**EXERCISE**
Every record, from first to last, should be retyped word for word.

**MATERIAL TO PROCESS**
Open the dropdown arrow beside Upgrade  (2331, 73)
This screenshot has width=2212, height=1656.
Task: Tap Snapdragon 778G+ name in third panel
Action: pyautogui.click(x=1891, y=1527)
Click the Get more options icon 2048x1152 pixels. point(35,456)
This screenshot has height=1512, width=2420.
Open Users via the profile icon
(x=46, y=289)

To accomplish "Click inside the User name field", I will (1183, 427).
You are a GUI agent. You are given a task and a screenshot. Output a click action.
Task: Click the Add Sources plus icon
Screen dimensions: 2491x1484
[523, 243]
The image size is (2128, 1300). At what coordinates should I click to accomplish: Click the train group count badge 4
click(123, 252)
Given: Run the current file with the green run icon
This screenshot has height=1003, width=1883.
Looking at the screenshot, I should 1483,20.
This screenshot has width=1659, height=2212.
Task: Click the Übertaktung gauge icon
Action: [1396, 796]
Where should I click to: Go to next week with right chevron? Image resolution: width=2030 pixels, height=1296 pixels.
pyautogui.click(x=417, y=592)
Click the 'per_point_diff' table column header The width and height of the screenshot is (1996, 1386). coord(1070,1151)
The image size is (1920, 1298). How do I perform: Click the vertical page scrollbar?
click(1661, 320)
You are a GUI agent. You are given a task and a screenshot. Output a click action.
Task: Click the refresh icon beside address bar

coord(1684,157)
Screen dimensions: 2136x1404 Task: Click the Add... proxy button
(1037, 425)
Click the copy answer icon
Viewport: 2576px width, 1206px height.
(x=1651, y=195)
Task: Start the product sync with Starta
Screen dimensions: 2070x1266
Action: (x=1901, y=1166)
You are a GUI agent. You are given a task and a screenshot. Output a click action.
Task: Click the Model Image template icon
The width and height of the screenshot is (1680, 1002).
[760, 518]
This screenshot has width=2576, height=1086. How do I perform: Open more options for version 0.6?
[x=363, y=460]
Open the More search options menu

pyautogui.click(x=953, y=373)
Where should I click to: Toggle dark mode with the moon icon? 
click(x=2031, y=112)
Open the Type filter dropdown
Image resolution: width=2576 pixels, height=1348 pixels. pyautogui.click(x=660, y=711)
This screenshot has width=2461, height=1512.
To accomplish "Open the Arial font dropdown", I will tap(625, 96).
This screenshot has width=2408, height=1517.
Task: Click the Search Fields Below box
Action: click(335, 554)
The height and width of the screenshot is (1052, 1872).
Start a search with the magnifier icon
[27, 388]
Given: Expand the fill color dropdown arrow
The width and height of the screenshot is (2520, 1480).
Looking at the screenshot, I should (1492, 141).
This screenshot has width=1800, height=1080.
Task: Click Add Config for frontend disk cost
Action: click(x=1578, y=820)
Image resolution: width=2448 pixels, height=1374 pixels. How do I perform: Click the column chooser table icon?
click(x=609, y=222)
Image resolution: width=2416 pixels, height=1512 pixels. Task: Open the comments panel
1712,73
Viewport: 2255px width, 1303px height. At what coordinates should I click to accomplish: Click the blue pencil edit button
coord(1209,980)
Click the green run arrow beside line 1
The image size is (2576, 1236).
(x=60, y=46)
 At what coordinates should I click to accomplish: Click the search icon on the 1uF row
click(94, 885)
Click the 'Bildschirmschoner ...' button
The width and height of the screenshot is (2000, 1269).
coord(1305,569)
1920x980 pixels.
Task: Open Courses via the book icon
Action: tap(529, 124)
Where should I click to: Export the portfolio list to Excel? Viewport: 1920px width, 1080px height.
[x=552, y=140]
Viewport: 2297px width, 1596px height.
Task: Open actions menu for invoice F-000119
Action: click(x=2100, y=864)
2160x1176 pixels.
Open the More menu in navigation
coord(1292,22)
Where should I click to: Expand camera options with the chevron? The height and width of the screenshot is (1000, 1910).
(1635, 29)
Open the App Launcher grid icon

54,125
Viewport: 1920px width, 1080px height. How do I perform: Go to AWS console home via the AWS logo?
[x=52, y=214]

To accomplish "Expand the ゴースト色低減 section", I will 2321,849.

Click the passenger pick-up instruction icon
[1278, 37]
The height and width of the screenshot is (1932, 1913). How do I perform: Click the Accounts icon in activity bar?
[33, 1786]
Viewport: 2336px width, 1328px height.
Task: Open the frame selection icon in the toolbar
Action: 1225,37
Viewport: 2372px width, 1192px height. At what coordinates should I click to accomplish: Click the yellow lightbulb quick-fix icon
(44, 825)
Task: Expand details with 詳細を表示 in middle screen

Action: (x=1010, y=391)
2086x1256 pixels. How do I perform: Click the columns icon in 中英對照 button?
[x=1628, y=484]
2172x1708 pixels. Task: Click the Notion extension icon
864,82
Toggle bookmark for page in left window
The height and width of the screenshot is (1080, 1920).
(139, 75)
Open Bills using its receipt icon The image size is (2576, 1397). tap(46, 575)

**REPLY**
Open the dropdown arrow beside Upgrade  (2331, 73)
This screenshot has width=2212, height=1656.
Task: Tap Snapdragon 778G+ name in third panel
Action: pyautogui.click(x=1891, y=1527)
Click the Get more options icon 2048x1152 pixels. point(35,456)
This screenshot has height=1512, width=2420.
Open Users via the profile icon
(x=46, y=289)

To accomplish "Click inside the User name field", I will (1183, 427).
You are a GUI agent. You are given a task and a screenshot. Output a click action.
Task: Click the Add Sources plus icon
Screen dimensions: 2491x1484
[523, 243]
The image size is (2128, 1300). At what coordinates should I click to accomplish: Click the train group count badge 4
click(123, 252)
Given: Run the current file with the green run icon
This screenshot has height=1003, width=1883.
Looking at the screenshot, I should 1483,20.
This screenshot has width=1659, height=2212.
Task: Click the Übertaktung gauge icon
Action: [1396, 796]
Where should I click to: Go to next week with right chevron? Image resolution: width=2030 pixels, height=1296 pixels.
pyautogui.click(x=417, y=592)
Click the 'per_point_diff' table column header The width and height of the screenshot is (1996, 1386). coord(1070,1151)
The image size is (1920, 1298). How do I perform: Click the vertical page scrollbar?
click(1661, 320)
You are a GUI agent. You are given a task and a screenshot. Output a click action.
Task: Click the refresh icon beside address bar

coord(1684,157)
Screen dimensions: 2136x1404 Task: Click the Add... proxy button
(1037, 425)
Click the copy answer icon
Viewport: 2576px width, 1206px height.
(x=1651, y=195)
Task: Start the product sync with Starta
Screen dimensions: 2070x1266
Action: (x=1901, y=1166)
You are a GUI agent. You are given a task and a screenshot. Output a click action.
Task: Click the Model Image template icon
The width and height of the screenshot is (1680, 1002).
[760, 518]
This screenshot has width=2576, height=1086. How do I perform: Open more options for version 0.6?
[x=363, y=460]
Open the More search options menu

pyautogui.click(x=953, y=373)
Where should I click to: Toggle dark mode with the moon icon? 
click(x=2031, y=112)
Open the Type filter dropdown
Image resolution: width=2576 pixels, height=1348 pixels. pyautogui.click(x=660, y=711)
This screenshot has width=2461, height=1512.
To accomplish "Open the Arial font dropdown", I will tap(625, 96).
This screenshot has width=2408, height=1517.
Task: Click the Search Fields Below box
Action: click(335, 554)
The height and width of the screenshot is (1052, 1872).
Start a search with the magnifier icon
[27, 388]
Given: Expand the fill color dropdown arrow
The width and height of the screenshot is (2520, 1480).
Looking at the screenshot, I should (1492, 141).
This screenshot has width=1800, height=1080.
Task: Click Add Config for frontend disk cost
Action: click(x=1578, y=820)
Image resolution: width=2448 pixels, height=1374 pixels. How do I perform: Click the column chooser table icon?
click(x=609, y=222)
Image resolution: width=2416 pixels, height=1512 pixels. Task: Open the comments panel
1712,73
Viewport: 2255px width, 1303px height. At what coordinates should I click to accomplish: Click the blue pencil edit button
coord(1209,980)
Click the green run arrow beside line 1
The image size is (2576, 1236).
(x=60, y=46)
 At what coordinates should I click to accomplish: Click the search icon on the 1uF row
click(94, 885)
Click the 'Bildschirmschoner ...' button
The width and height of the screenshot is (2000, 1269).
coord(1305,569)
1920x980 pixels.
Task: Open Courses via the book icon
Action: tap(529, 124)
Where should I click to: Export the portfolio list to Excel? Viewport: 1920px width, 1080px height.
[x=552, y=140]
Viewport: 2297px width, 1596px height.
Task: Open actions menu for invoice F-000119
Action: click(x=2100, y=864)
2160x1176 pixels.
Open the More menu in navigation
coord(1292,22)
Where should I click to: Expand camera options with the chevron? The height and width of the screenshot is (1000, 1910).
(1635, 29)
Open the App Launcher grid icon

54,125
Viewport: 1920px width, 1080px height. How do I perform: Go to AWS console home via the AWS logo?
[x=52, y=214]

To accomplish "Expand the ゴースト色低減 section", I will 2321,849.

Click the passenger pick-up instruction icon
[1278, 37]
The height and width of the screenshot is (1932, 1913). How do I perform: Click the Accounts icon in activity bar?
[33, 1786]
Viewport: 2336px width, 1328px height.
Task: Open the frame selection icon in the toolbar
Action: 1225,37
Viewport: 2372px width, 1192px height. At what coordinates should I click to accomplish: Click the yellow lightbulb quick-fix icon
(44, 825)
Task: Expand details with 詳細を表示 in middle screen

Action: (x=1010, y=391)
2086x1256 pixels. How do I perform: Click the columns icon in 中英對照 button?
[x=1628, y=484]
2172x1708 pixels. Task: Click the Notion extension icon
864,82
Toggle bookmark for page in left window
The height and width of the screenshot is (1080, 1920).
(139, 75)
Open Bills using its receipt icon The image size is (2576, 1397). tap(46, 575)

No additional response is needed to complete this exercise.